NBC hasn’t issued a response, and it’s not clear that the campaign has gained much traction beyond the very low bar of social media posts.

But the idea that American Jews and Israel would be protected from the very real antisemitism that exists by censoring a Muslim American comedian is laughable.

Youssef in particular is hardly the kind of closed-minded ideologue that should inspire fear. His standup and his show traffic in nuance and gray zones. On “Ramy,” which is based on his experiences as a Muslim growing up in New Jersey, victims of racism can be racist. A God-fearing Muslim can hit the bars. 

I just want people to see Muslims as human. That’s it,” Youssef said in a 2019 NPR interview.  “I just want to complicate the conversation.” 

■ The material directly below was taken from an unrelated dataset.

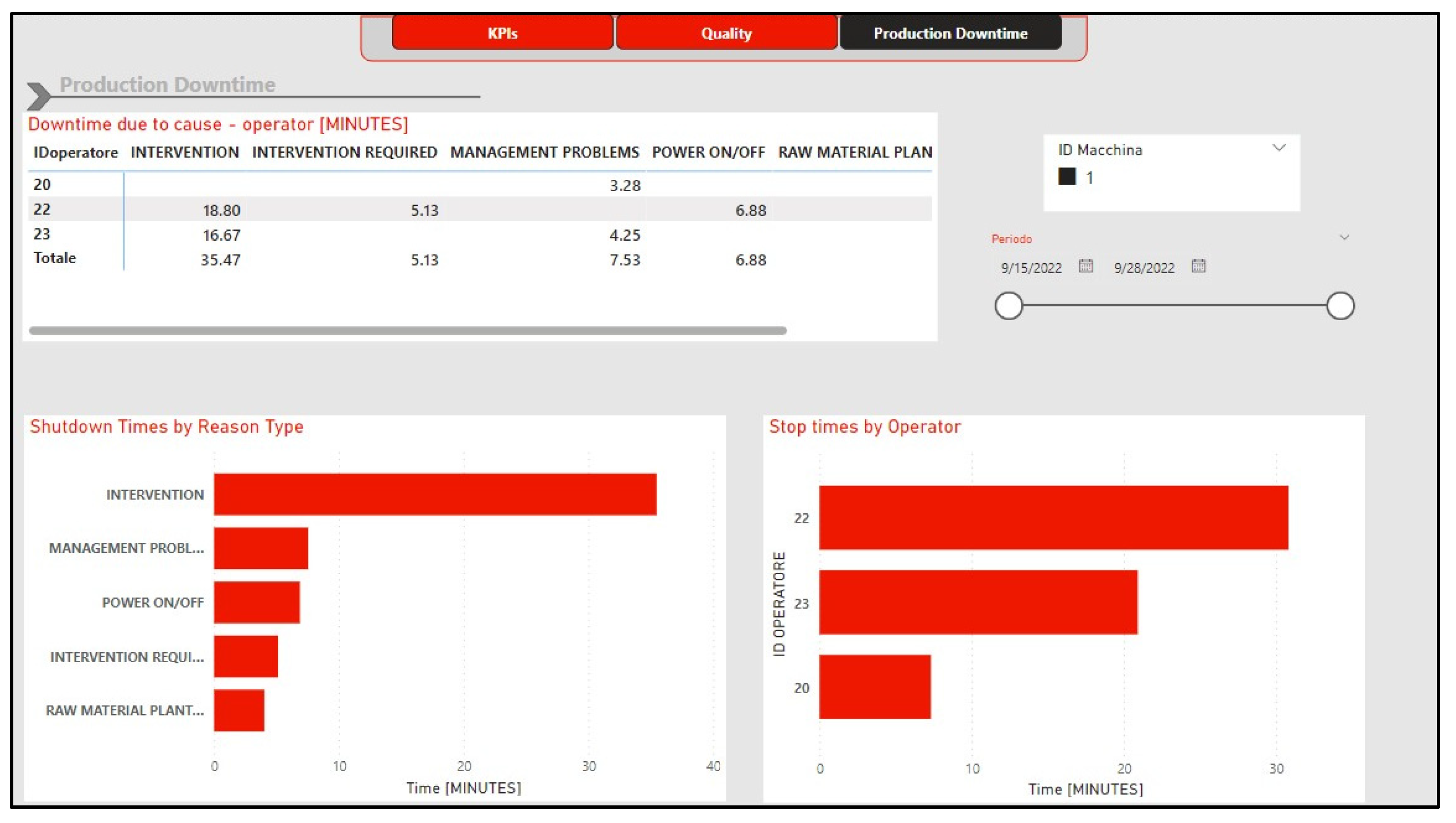
Task: Click the POWER ON/OFF bar
Action: tap(256, 603)
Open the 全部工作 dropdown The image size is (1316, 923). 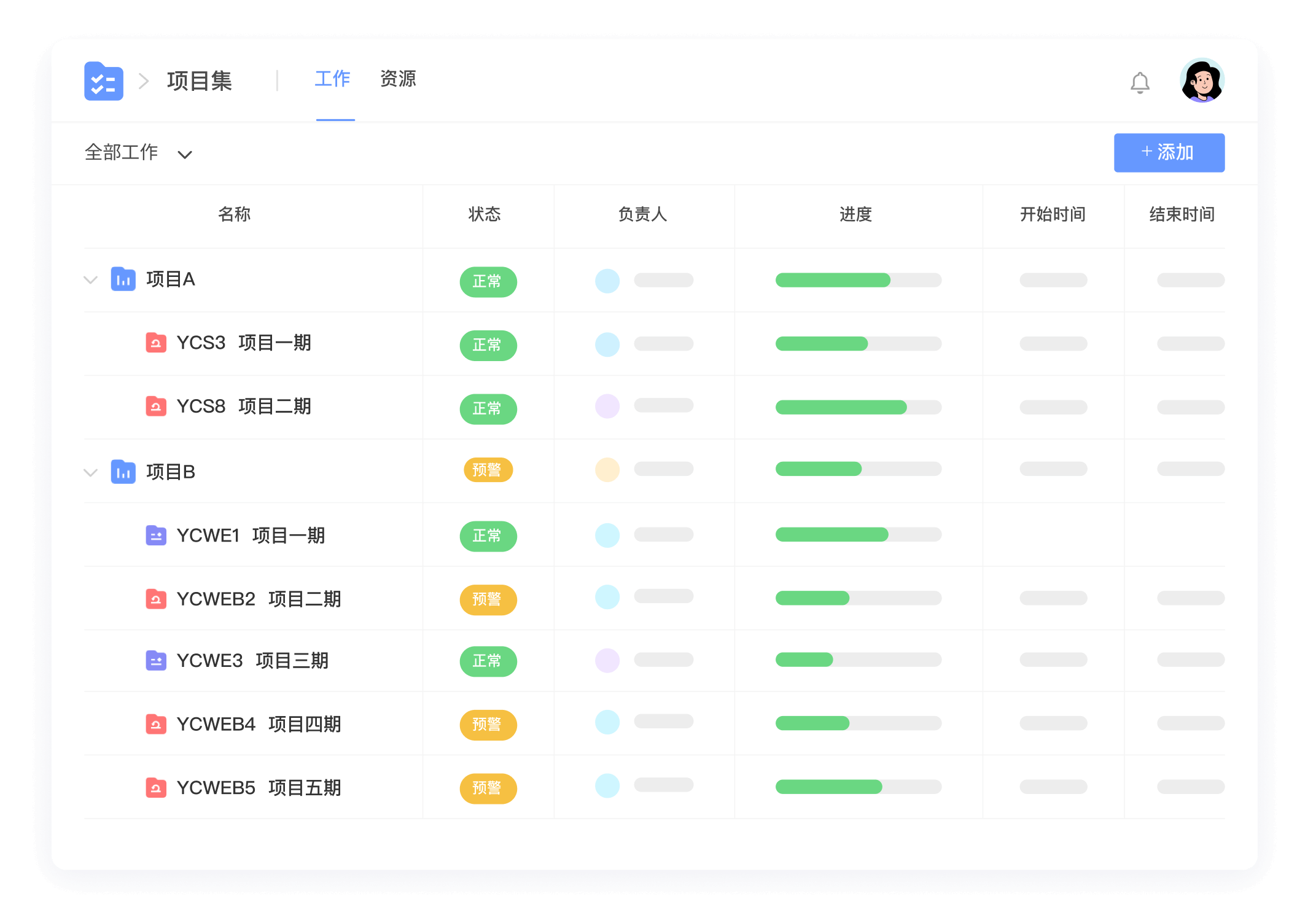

How complicated? In the series’ third season, Ramy travels to Israel with his Orthodox business partner. A show that could have gone for knee jerk characterization and easy anti-Israel  points struck a deeply human chord. 

Consider just two scenes: As soon as Ramy arrives in Israel from New Jersey with his Palestinian uncle Naseem, Israeli authorities whisk Naseem into detention — while Ramy loses himself exploring Tinder’s Israeli offerings. Later, when officials threaten to send Naseem home, the uncle answers, “I am home.”

Anyone who can juxtapose millennial horniness with geopolitical homelessness is someone we need to hear from more, not less.

“I hope it’s a positive contribution,” Youssef told JTA about the Arab-Israeli and Muslim-Jewish storylines on his show. “I hope that it points more to what we have in common than not.”

(That sensibility, by the way, infuses the subsequent series that Youssef produced,“Mo,” whose season finale, set in a Texas olive farm, presented a perfectly complicated take on the complexities of the Israeli-Palestinian conflict.) 

But beyond the not-so-serious threat to Youssef’s SNL appearance, the instant calls to cancel reveals the shortsighted insecurity of some pro-Israel advocates.

Israel and the American Jewish community face real threats. Criticism in the public square from thoughtful people is not near the top of the list. If you want to live in a country where only certain opinions can be aired, just wait until your opinion is one of the unpopular ones.

You may be outraged at what Youssef says, or doesn’t say a couple of Saturdays from now. Many Arabs were outraged when SNL broadcast a joke about Gaza during its “Weekend Update” segment. Yet there’s no lack of platforms to express your outrage and get your own point of view across. It’s not a level playing field — he’s on TV, you’re not — but hearing things you don’t like is a small price to pay for the freedom to say things others don’t want to hear.   

The letter-writing campaign, in fact, is yet more evidence that cancel culture thrives on both sides of the Left/Right divide — it may be the one thing they have in common. 

On Thursday, Elon Musk sat down for an interview with former CNN anchor Don Lemon, whom Musk had just made a deal with to host a talk show on his X platform. Lemon asked Musk if he will moderate extremist content on the platform, such as accounts that promote the antisemitic Great Replacement Theory.

Musk could have said he will ban extremist accounts, or demand they not be anonymous, or add context and community notes to their post.

Instead he said, “I don’t have to answer your questions.” Then he fired Lemon.

One day we might all live in Musk’s world, a world where the tastes of dictators and billionaires define the limits of free speech and comedians are seen as a threat. But we’re not there yet — and let’s not hurry it along.